In 2021, the Rhode Island Senate passed a bill imposing a three-year moratorium on new or expanding charters. Rodriguez already belonged to parent advocacy groups and also took the initiative to gather more parents to fight hard against the bill. (This was the inception of Stop the Wait.)
The moratorium bill did not pass.
Meanwhile, Rhode Island’s public service employee unions and their legislative allies work to preserve their considerable fiscal privileges and anti-education, labor-contract entitlements, such as hiring by seniority instead of merit.
All this is happening while at the nation level, charters are growing while traditional districts are shrinking significantly.

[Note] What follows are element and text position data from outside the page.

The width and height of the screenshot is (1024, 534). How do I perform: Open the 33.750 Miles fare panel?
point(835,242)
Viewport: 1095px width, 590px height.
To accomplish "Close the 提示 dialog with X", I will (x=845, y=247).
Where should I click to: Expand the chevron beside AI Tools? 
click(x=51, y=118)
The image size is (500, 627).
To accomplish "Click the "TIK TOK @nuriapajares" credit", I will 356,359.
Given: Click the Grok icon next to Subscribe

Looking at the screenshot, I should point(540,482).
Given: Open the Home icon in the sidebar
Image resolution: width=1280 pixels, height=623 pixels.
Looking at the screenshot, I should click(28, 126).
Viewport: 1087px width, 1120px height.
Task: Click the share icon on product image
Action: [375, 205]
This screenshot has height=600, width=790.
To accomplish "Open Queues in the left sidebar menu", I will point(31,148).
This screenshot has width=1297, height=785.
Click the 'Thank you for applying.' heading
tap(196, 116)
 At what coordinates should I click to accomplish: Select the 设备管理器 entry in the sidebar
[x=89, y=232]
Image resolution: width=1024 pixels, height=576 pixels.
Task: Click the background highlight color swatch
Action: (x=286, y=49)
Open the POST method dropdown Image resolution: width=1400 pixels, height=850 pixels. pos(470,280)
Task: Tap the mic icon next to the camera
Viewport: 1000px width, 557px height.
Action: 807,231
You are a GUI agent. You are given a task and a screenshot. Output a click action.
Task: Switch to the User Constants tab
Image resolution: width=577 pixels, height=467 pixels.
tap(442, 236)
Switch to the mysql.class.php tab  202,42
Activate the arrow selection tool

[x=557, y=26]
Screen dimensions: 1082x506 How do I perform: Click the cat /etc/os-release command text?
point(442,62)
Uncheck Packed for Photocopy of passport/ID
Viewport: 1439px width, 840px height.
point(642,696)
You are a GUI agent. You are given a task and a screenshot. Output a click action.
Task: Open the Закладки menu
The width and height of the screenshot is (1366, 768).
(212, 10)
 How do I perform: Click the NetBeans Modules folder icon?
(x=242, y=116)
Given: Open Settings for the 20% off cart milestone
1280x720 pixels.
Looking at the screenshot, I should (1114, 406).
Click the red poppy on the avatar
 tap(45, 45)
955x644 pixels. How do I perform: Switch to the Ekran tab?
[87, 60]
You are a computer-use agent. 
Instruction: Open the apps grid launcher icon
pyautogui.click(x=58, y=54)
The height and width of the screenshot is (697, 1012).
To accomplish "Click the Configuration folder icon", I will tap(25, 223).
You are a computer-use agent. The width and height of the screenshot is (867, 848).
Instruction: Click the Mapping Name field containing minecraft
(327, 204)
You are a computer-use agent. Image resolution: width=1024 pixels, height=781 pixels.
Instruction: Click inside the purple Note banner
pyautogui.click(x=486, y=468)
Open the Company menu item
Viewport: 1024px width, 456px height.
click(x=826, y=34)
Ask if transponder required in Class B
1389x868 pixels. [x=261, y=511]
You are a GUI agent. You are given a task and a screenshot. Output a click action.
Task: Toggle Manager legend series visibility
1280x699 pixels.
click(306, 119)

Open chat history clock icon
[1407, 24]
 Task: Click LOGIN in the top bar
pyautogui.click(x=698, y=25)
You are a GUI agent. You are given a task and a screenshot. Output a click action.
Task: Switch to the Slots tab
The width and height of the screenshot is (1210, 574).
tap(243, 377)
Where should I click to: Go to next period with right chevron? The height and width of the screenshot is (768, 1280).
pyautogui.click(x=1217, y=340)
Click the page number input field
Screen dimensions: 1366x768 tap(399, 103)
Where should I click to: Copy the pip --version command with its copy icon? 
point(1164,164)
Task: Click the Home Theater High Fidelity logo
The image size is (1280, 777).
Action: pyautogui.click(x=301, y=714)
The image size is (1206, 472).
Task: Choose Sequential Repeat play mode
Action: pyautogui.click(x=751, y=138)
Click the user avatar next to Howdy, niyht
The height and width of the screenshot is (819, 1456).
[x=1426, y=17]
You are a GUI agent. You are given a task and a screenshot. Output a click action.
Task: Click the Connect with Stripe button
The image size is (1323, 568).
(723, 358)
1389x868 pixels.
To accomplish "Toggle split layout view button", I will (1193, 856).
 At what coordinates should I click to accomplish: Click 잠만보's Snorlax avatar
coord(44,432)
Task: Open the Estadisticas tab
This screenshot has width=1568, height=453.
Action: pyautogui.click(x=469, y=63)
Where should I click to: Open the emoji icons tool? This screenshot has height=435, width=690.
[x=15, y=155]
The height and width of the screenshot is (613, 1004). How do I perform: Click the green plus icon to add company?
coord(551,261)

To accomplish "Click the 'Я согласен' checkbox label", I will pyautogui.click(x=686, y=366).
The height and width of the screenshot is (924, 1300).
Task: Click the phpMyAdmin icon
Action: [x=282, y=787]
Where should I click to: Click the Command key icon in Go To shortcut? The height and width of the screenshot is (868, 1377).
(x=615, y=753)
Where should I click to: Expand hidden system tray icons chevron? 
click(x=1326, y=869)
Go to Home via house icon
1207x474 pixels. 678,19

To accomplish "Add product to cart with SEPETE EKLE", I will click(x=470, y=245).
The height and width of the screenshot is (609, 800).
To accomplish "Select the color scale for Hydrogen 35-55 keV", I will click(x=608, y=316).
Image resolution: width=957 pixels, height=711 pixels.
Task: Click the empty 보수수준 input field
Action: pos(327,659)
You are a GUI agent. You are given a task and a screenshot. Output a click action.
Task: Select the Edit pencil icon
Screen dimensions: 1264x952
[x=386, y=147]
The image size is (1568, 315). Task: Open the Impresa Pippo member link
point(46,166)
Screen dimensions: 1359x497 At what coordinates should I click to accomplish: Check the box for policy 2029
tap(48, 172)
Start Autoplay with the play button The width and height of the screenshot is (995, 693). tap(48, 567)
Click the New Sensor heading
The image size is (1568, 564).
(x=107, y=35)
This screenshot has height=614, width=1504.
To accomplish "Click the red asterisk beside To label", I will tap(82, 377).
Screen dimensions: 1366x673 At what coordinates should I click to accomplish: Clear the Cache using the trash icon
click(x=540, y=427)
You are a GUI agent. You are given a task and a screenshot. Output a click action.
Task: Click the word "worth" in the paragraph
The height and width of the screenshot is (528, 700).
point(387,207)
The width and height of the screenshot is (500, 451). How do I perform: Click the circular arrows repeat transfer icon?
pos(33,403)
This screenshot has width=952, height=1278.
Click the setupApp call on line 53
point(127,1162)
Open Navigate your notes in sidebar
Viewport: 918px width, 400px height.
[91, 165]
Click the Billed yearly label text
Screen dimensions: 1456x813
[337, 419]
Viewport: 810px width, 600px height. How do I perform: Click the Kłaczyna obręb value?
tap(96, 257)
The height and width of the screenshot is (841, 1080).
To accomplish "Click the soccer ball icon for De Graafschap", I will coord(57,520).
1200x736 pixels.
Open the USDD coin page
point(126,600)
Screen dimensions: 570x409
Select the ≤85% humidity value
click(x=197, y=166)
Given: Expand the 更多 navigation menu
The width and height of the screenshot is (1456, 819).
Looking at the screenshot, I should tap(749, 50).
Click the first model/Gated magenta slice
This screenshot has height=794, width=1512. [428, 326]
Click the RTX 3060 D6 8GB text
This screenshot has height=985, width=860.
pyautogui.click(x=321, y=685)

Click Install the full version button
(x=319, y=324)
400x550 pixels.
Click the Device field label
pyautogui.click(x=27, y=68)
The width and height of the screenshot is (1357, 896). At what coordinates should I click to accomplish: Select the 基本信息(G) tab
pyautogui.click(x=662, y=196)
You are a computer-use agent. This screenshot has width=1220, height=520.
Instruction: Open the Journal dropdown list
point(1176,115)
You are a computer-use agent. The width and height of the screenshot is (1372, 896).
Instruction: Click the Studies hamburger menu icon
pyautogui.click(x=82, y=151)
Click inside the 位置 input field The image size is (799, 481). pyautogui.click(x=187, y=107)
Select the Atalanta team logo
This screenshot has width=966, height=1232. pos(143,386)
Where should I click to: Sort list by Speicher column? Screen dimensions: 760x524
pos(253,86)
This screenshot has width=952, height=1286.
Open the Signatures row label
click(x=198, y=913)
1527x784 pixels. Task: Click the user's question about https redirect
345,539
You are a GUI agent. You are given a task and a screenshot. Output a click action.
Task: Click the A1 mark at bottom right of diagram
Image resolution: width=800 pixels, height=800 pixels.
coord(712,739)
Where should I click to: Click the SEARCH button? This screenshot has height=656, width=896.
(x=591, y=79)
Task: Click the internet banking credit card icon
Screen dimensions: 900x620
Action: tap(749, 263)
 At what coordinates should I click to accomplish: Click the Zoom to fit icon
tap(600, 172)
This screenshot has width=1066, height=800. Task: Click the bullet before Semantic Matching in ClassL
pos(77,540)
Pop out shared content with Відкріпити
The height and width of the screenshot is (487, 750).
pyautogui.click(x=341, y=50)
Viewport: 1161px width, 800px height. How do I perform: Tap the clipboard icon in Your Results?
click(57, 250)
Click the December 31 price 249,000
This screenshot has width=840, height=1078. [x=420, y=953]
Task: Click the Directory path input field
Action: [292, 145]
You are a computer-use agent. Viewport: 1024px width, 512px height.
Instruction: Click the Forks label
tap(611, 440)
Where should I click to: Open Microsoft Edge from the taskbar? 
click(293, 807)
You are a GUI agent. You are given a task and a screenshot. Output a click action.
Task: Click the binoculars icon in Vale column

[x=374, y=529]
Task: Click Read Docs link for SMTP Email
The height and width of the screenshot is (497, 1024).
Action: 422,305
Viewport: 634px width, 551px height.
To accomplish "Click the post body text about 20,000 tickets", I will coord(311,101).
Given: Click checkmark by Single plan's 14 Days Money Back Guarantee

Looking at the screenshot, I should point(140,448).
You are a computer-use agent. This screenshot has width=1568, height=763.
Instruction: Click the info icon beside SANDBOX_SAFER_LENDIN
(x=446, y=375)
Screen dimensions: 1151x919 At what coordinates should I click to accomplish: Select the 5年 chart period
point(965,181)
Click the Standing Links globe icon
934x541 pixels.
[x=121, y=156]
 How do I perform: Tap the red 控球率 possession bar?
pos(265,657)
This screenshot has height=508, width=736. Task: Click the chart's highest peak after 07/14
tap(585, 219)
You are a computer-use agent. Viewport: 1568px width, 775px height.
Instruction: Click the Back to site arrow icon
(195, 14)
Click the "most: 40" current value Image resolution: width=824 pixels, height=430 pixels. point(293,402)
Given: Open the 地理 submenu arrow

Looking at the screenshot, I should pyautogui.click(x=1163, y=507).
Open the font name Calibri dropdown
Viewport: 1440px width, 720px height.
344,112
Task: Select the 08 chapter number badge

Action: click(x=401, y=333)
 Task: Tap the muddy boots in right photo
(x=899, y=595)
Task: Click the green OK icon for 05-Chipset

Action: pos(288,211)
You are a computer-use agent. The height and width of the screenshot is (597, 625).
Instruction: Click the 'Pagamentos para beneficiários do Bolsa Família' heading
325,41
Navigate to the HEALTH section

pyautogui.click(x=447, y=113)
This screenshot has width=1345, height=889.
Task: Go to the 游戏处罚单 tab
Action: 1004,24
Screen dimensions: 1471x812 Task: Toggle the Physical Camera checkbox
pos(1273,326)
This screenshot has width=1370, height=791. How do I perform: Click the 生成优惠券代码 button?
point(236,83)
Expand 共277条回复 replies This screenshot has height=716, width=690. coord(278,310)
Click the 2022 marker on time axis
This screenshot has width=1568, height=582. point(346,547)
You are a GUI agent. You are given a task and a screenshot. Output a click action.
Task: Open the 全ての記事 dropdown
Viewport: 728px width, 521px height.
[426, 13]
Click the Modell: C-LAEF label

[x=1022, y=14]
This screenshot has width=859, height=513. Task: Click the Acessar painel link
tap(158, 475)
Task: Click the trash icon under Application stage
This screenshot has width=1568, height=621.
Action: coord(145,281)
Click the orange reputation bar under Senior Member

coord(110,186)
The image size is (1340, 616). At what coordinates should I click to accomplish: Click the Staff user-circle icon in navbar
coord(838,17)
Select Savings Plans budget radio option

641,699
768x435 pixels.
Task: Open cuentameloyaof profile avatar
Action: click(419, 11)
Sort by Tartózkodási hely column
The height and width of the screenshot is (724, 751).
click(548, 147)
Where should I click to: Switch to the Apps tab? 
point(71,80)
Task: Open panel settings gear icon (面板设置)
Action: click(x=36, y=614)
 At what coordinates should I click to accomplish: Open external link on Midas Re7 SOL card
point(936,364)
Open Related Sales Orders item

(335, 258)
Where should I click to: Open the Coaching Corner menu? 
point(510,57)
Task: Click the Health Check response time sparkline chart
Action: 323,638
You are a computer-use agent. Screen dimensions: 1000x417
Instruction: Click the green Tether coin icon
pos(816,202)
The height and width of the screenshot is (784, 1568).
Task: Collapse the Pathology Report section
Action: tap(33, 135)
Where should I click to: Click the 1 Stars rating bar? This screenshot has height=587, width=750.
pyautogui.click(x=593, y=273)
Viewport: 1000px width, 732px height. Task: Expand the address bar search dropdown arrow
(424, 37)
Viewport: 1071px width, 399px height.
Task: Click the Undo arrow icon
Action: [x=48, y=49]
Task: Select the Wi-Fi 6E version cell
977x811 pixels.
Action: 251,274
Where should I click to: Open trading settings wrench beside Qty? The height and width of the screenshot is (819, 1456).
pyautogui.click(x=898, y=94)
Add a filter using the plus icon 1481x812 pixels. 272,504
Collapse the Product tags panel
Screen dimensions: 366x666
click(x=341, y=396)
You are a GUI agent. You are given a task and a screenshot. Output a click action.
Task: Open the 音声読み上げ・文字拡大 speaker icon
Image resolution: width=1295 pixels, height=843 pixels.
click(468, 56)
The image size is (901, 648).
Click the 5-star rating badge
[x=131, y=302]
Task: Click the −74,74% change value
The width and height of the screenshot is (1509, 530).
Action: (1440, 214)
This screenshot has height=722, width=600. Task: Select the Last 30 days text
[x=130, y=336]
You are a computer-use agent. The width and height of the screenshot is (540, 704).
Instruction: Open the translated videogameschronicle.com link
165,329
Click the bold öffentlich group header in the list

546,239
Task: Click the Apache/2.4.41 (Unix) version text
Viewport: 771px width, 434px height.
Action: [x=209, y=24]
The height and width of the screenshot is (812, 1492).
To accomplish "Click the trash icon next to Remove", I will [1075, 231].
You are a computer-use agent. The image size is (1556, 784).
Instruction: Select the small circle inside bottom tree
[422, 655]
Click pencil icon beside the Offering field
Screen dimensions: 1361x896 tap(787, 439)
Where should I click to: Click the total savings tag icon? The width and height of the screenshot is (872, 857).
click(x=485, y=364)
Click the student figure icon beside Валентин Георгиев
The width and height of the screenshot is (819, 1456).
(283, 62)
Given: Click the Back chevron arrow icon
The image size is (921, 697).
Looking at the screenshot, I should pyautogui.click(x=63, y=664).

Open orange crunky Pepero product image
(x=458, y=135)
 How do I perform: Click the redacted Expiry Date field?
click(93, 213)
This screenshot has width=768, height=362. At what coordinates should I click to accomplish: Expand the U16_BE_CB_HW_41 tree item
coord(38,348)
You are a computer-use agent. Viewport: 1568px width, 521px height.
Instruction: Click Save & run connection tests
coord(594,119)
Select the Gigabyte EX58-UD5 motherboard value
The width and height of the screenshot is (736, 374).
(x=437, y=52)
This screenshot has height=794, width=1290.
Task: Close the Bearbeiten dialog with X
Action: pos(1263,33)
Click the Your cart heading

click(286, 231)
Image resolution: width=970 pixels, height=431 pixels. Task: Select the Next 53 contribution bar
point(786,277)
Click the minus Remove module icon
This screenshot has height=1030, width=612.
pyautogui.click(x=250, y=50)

Stanford University’s 2023 CREDO report says that over 10 years, Rhode Island’s charters achieved the highest growth scores in the nation for math. In reading, the Ocean State tied with Tennessee. Granted, the calculations used charter achievement gains as compared with district achievement levels which, sadly, set a low bar.
What’s in the way of giving the public the schools they are begging for? The list is long, but here are three biggies:
1. A drumbeat of misinformation.
“There’s a lot of wacky rhetoric about charters being ‘private’ and ‘corporate’ or pushing out students,” says Chiara Deltito-Sharrott, director of the Rhode Island League of Charter Schools in a phone interview. “Charters are free to all, paid for by the public. They are not private schools. But they’ve become complicated in the public’s mind.”
Charters operate under all the same state accountability mandates. In fact, they face more responsibility than district schools because at least every five years, they must gear up for forensic scrutiny from state education officials in order to have their charter renewed. District schools do not shoulder that expense or time-suck.
Deltito-Sharrott adds that she dearly wishes there were a charter for her own child near her suburban district. Suburbs now get an unequal piece of the fiscal pie, but “it seems OK for inequities to exist,” she said.
2. Fiscal constraints.
According to the Rhode Island Public Expenditure Council’s exhaustive study, the per pupil expenditure (PPE) for charter schools is 16.4% lower than the state’s overall average PPE of $17,983. This report details the myriad ways charters get nickel-and-dimed by laws and regulations designed to send big portions of their per-pupil expenditure back to the district from which the student came. For my summary of that report, see here.
Charters must accomplish more to survive, while working with far less.
3. Housing aid
Municipalities own and theoretically maintain district buildings. Charters must buy or rent, using their reduced per-pupil expenditures with, if they’re lucky, private donations. Districts can defer maintenance on their buildings while charters must keep them up as a condition of their charter renewal.
The state kicks in money to support certain large capital projects at vastly different rates. Theoretically, the rates are based on a district’s ability to pay for such work – classroom additions, renovations of old buildings, modernization of outdated facilities.
A recent Charter League report details those rates and crunched some numbers to show the dollar effects of discriminatory reimbursement rates. Bottom line: Charters get no more than 30% reimbursement, whereas the richest districts in the state get at least 35% help with the buildings they already own. Providence and Pawtucket get 80% reimbursement and Central Falls 96%, which no one begrudges. But charters also disproportionately educate low-income students 71.1% vs. 47.8% in traditional districts, according to the RIPEC report.
All kids deserve public options, including collaboratives and traditional public schools. Choice and options are key to an engaged, satisfied public.
But the state denies families charters because special interests have the power to create legal subtleties and are working to cripple them. What’s the justification? Exactly who are the schools for?